UK-POP: SIMON COWELL’IN K-POP’A KARŞI YENİ STRATEJİSİ

Özellikle son on yılda, İngiliz popüler müziği ile ilgili okuduğunuz bir makalede Simon Cowell’ın adını görmemek neredeyse imkansız hale geldi. One Direction’ı bir araya getirdikten sonra izlediği pazarlama stratejileri ile aldığı başarılı sonuçlar nedeniyle de günümüzde popüler müziğin içeriğini ve jeneriğini belirleyen önemli yapımcılardan biri. Onun bu başarısından sonra birçok yapımcı ve sanatçı, aynı yöntemleri izleyerek büyümeye çalıştı fakat hiçbiri dinleyiciler üzerinde onun grubunun yarattığı etkiyi yaratamadı. Ta ki, Güney Kore’nin K-POP’u dünyayı ve devamında tüm müzik listelerini fethedene kadar.

 

Simon Cowell

 

K-POP neden başarılı oldu? Neden tüm dünya Asya’dan çıkmış ve İngilizce bile konuşamayan bir grup insanın peşinden koşturuyor? Bu sorular şu anda müzik dünyasının can havli ile cevabını aradığı sorular haline geldi. Aslında yıllardır var olan bir müzik türünün, ana dili Korece olmayan ülkelerde dinlenmesi, müzik listelerinde ilk sırada olması ve radyoda çalabilmesi birçok kişiyi şaşırtıyor. Simon Cowell da bu insanlardan biri olmalı ki, trendlere göre hareket etme stratejisini değiştirip kendi popüler müziğini yaratmaya karar vermiş, adı da UK-POP. Bu fikrini de kurucu ortağı olduğu şirketlerden bir tanesi olan SYCO Entertainment’ın Twitter sayfasından bir tanıtım videosu olarak halkla paylaşmış. Gönderiye aşağıdaki linke tıklayarak ulaşabilirsiniz.

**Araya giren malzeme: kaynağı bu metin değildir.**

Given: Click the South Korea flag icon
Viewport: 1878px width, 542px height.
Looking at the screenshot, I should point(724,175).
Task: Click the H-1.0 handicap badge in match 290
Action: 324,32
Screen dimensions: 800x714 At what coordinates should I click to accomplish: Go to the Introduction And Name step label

https://twitter.com/syco/status/1192033293279092736/video/1

İçeriğin ve formasyonun K-POP ile aynı olup olmadığı belli değil fakat videoda da belirtildiği gibi, Simon’ın bununla K-POP’a savaş açtığı ortada. Bunun özentilik mi yoksa satış stratejisi mi olduğu tartışmasını atlayarak daha önemli bir soru soracağım sizlere. Simon Cowell, gruplarını çok iyi dansçılar ve daha iyi vokaller bularak aynı K-POP gibi şekillendirse bile, dünya üzerinde K-POP’un yarattığı etkiyi yaratabilir mi? Bana kalırsa bu, işe yaraması çok düşük bir ihtimal bile olsa, İngiliz popüler müzik dünyasının, müzik piyasasını elinde tutmak için giriştiği son bir çırpınış.

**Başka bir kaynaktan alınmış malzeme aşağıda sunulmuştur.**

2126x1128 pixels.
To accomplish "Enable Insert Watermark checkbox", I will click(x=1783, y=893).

İçinde bulunduğumuz internet çağında, insanlar sosyal medyayı farklı fikirler görmek ve bunlardan daha farklı fikirler paylaşmak için kullanıyor. Birleşik Krallık gibi ülkelerden gelen müzik belirli bir kalıp üzerine oturtulmuş ve ezberlenmiş hale dönüştü, bu yüzden insanlar yeni şeyler görmenin ve dinlemenin peşine düştü. Dinleyicinin yeni ses ve görünüş arayışında sosyal medyanın da etkisiyle normal koşullarda kimsenin duymayacağı Güney Koreli isimler ve figürler hayatımıza girdi. Düşünce tarzlarının farklı oluşu, popüler müzik yaparken bile bu insanların şarkı sözlerinin anlamlı oluşu, bulundukları pozisyonda kendilerini alçak gönüllü ve onları sevenlere yakın tutabilmeleri onları çetin müzik piyasasında avantajlı hale getirdi. Bu sayede hayranlarını sadece paraya giden bir yol olarak gören batılı sanatçıları ve daha fazlasını geride bırakabildiler.

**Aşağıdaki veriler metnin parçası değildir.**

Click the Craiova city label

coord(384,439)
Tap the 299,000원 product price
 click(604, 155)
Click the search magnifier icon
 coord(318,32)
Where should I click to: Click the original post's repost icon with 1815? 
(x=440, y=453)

Güney Kore’nin bastırılmış bir toplum oluşu ve insanların hem dış görünüş hem de düşünce şekli olarak “normal” olandan uzak olmaları, onları çekici bir konuma getiriyor, müziklerini, K-POP’u özel kılıyor. Bu özellik, K-POP gruplarından biri olan BTS’i  bu senenin Grammy Ödüllerine götürmeye bile yetti.

 

BTS

Birleşik Krallık toplumu bunlardan hiçbirine sahip değilken, hatta beyaz olmanın ayrıcalıklarını yaşamlarının her anında görürken, başka ülkelerdeki insanların onlarla empati kurabilmeleri, sanatçı ne kadar yetenekli olursa olsun tek hit şarkıdan daha fazlasını görmek istemeleri şu anki dünya koşullarında mümkün değil gibi duruyor. Tüm dünyanın içinde bulunduğu kaos ortamında insanlar televizyonu açtıklarında ya da telefonlarını ellerine aldıklarında ayrıcalıklı bireylerin seslerini duymayı değil de oldukları yere tamamen organik gördükleri bir başarıyla gelen insanları duymak istiyorlar.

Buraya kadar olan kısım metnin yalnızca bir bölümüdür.